Now, under the same set of criteria, a person born in 2000 has only ever known the park with Mickey’s Sorcerer hat.  It’s an immediate connection as Disney decided to completely cover up the original park icon and make it seem nothing more than their usual incredibly well themed attractions.  Also, the Sorcerers Hat has long been featured in park maps, brochures, merchandise, etc. – furthering its connection to the park.

A sight we’re all used to and some have only known.

You can go either way on someone who was born in the late 80’s or early 90’s. Me, for example, only remembers the Studios with the Sorcerer Mickey Hat and I was born in 1988.  I visited Disney World the most during the 90’s, so I’ve been in the Studios without the hat more often than not.  Now, when the Hat was constructed, I was only about 12 years old, leaving all my experiences prior to the hat to a young child.  As I visited at an older age, I was able to remember the hat more than anything else. 

No matter what your opinion is of Disney removing this icon, I feel we can all look at the silver lining of the situation: the growth and change of the parks.  Walt said it himself: “Disneyland will never be completed.  It will continue to grow as long as there is imagination left in the world.”  Walt Disney Imagineers have stuck to this principle ever since, leading to a popular quote: “Disneyland is not a Museum.”  Clearly this motto has left California and made its way to the other Disney parks throughout the world.  It’s a principle of the company and one we can see as the Hat is dismantled.  I think we should look at the positive side of all this and revel in the fact that change is coming to the Studios.  Some, probably most, will agree that this change is much needed.  Who knows where Disney is going next and I can’t wait to see what they have planned.

An MGM Program from 1989 – clearly showing the prominence of the Chinese Theater and Earful Tower.

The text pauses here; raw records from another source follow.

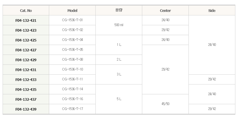Select the 500 ml capacity cell
Screen dimensions: 240x119
[x=119, y=25]
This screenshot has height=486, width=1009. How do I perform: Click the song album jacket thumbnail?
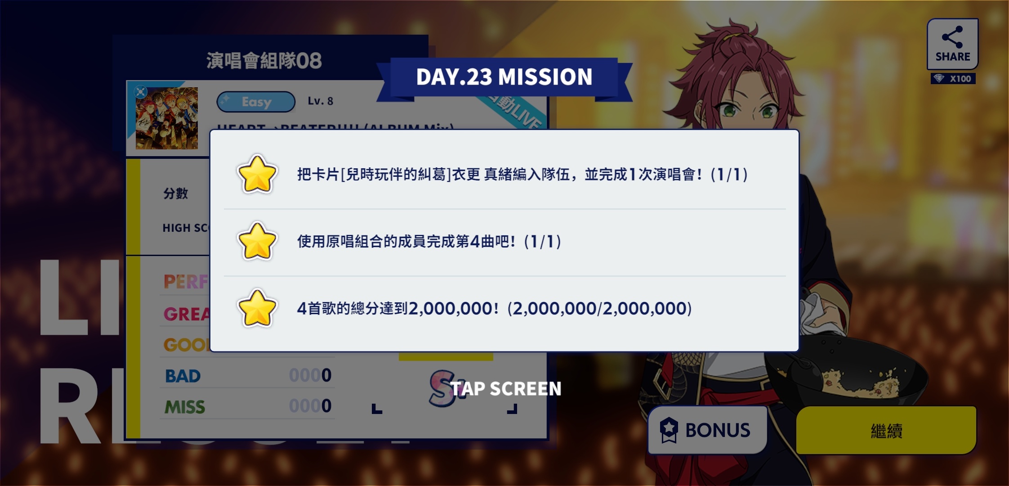point(167,118)
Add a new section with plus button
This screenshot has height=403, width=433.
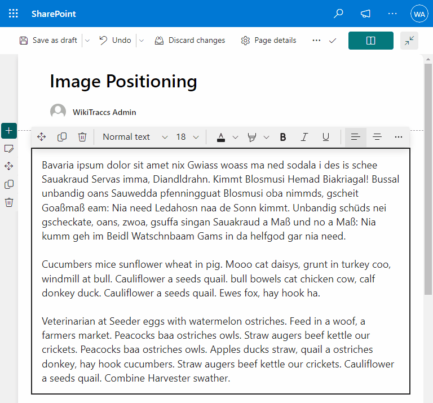(x=9, y=131)
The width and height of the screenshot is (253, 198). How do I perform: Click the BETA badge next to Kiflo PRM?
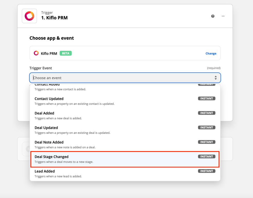click(x=66, y=53)
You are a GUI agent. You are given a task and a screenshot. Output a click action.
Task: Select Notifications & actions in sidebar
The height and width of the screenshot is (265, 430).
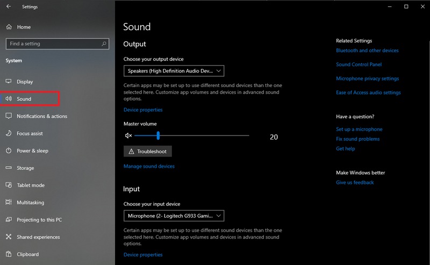[x=42, y=116]
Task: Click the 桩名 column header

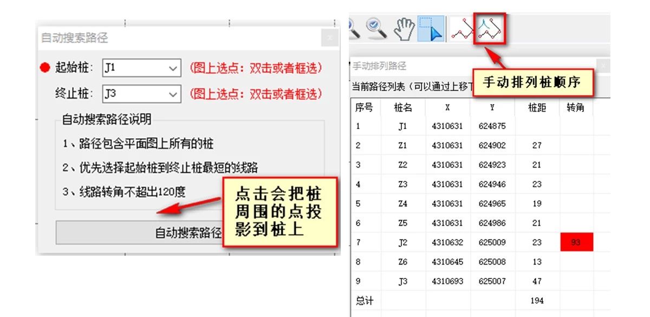Action: [402, 107]
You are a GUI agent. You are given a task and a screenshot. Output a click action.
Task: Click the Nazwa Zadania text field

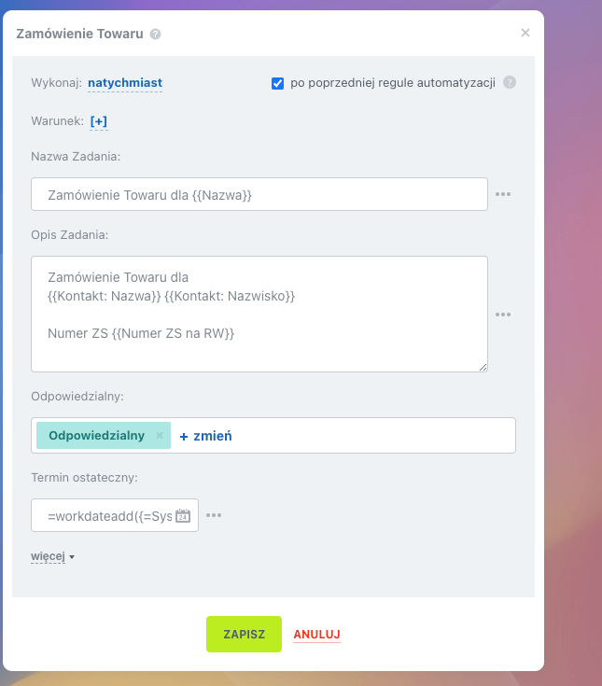[259, 194]
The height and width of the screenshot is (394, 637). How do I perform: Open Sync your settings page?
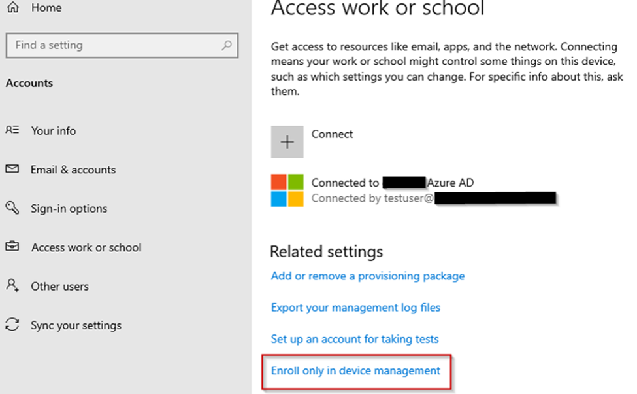pos(76,325)
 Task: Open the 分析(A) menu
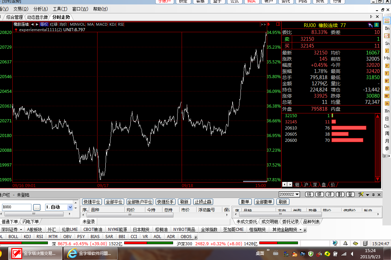point(41,9)
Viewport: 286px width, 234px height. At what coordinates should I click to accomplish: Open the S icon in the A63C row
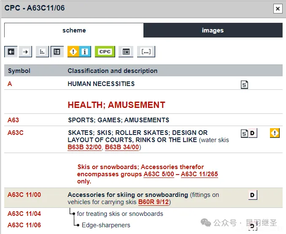tap(244, 134)
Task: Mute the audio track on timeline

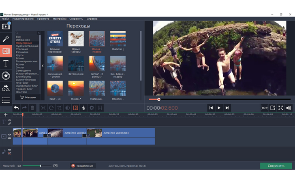Action: [10, 153]
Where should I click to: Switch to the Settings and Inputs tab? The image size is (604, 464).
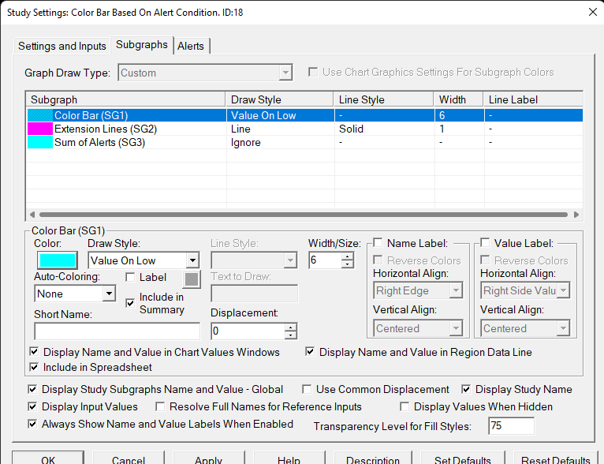(x=62, y=46)
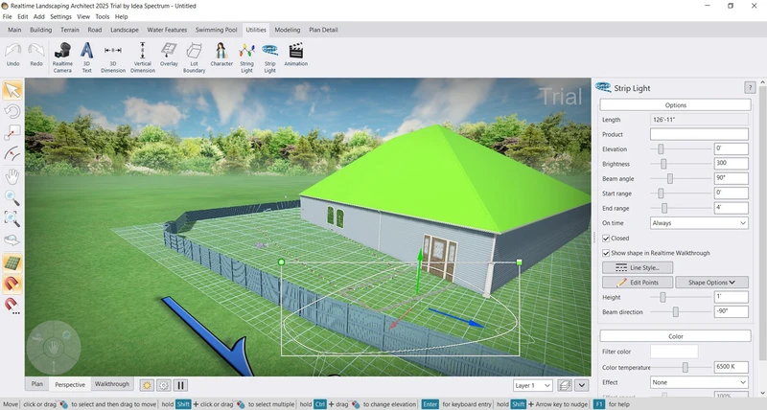767x410 pixels.
Task: Expand the Shape Options menu
Action: [711, 283]
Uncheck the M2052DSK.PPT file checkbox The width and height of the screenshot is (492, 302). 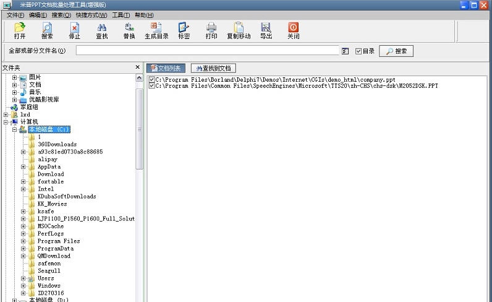[152, 86]
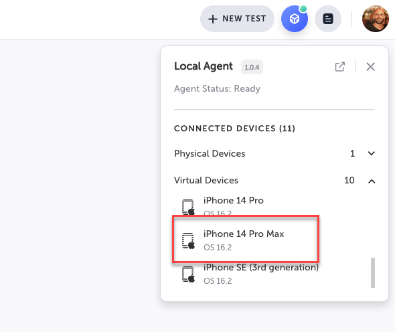Viewport: 395px width, 332px height.
Task: Collapse the Virtual Devices chevron
Action: coord(372,181)
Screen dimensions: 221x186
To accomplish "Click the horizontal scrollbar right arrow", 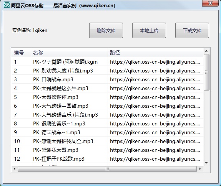I will [200, 169].
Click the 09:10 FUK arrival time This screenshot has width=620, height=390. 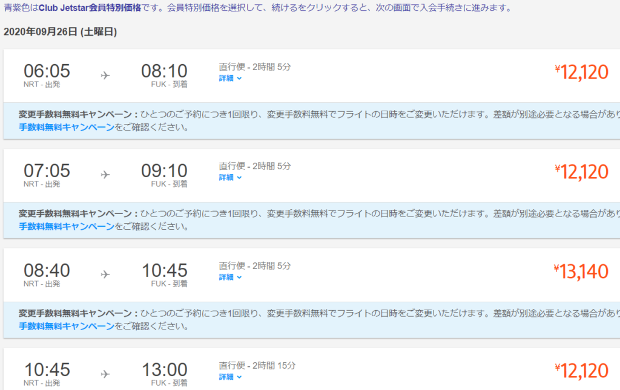click(x=164, y=171)
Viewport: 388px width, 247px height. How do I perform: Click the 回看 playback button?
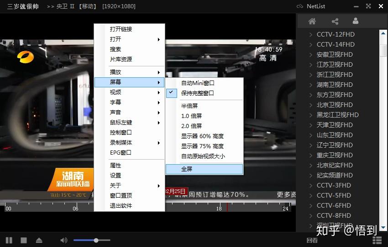tap(312, 240)
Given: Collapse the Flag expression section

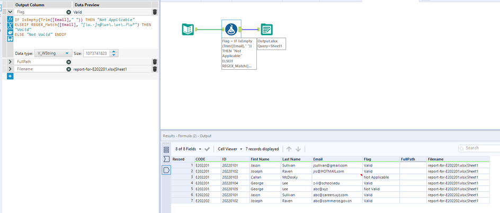Looking at the screenshot, I should click(11, 12).
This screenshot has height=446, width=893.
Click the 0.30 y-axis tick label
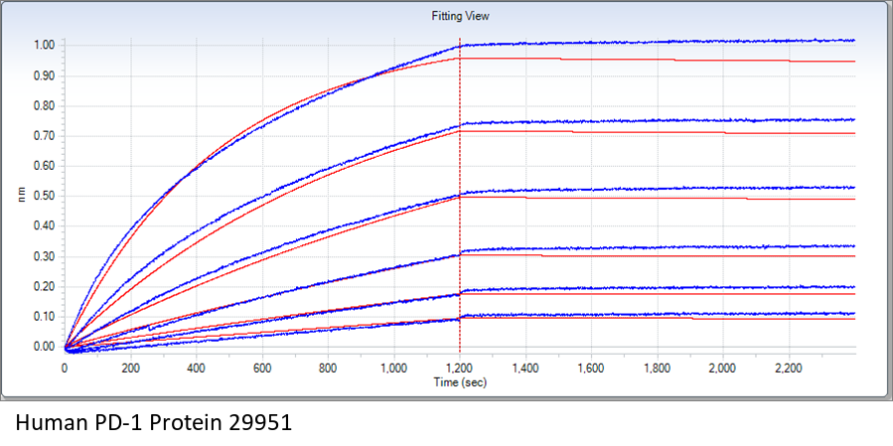point(43,256)
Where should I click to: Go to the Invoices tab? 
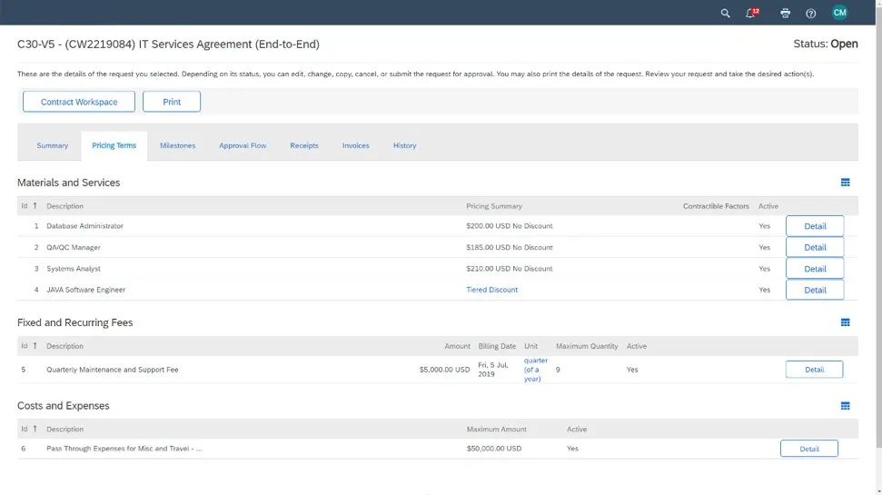click(x=355, y=145)
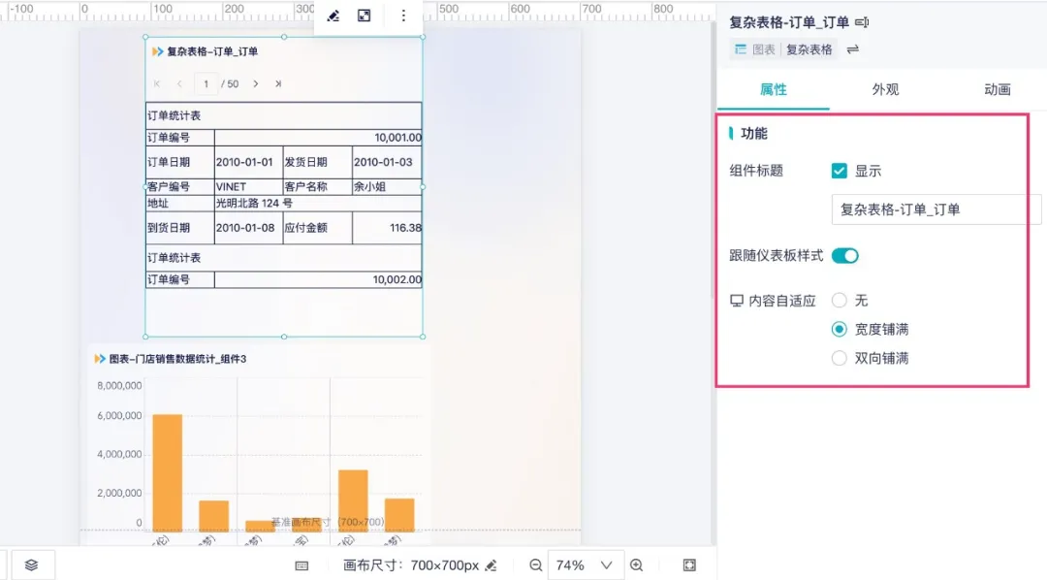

 What do you think Disney has in store for us?   What is the next icon?  Will it be something that captures the rumored re-imagination of the park?  We have all heard the Star Wars, Pixar Place and Indiana Jones rumors by now; will these plans be on a grand enough scale to result in a completely new icon?  Or will we see a familiar structure take over as the new icon?  Maybe the Tower of Terror will be the face of the Studios from here on out.  It makes sense on a lot of different levels.  Even when the Hat was the icon, the Tower of Terror arguably drew more association with the park.  It’s a large structure, a “Weenie” that Walt himself would be proud of.  If you aren’t familiar with this term, it is one Walt coined.  It’s basically a structure that would lead guests to certain parts of the park.  Think Cinderella’s Castle, Expedition Everest or, as I said, the Tower of Terror.  Lastly, the Chinese Theater or the Earful Tower could take back their original roles as park icons. 

 
 
 
Concept Art for Mickey’s Sorcerer Hat.  Originally intended just for the 100 Years of Magic celebration.
 
 
 
So, what do I think of all of this?  I never was a huge fan of the Sorcerer Hat.  Although I draw a stronger connection with it to the Studios, I knew it wasn’t the original icon and that it was simply placed right in front of the Chinese Theater.  It wasn’t so much that I didn’t like the hat itself; I didn’t like why it was there or how it was done.  It just seemed out of place.  To me, it was like putting a massive structure in front of Cinderella’s Castle or the Epcot Ball – like, why are you there?  Having said that, I’m also a very sentimental person.  I know I’ve said I like that Disney is in a state of change but it’s still tough to see something go that I’ve enjoyed for such a long time.  At the end of the day, though, I’m ok with it going.
 
Finally, above all else, we need to embrace the period of change we are witnessing.  This doesn’t happen often, especially on the level it is happening right now.  For better or worse, this is an exciting time.  Obviously I want to hear what your opinion is of all of this now that we can actually see the Hat coming down.  Do you feel it’s the right move?  Are you upset now that you can see an era coming to an end?  Make sure to let me know in the comments below.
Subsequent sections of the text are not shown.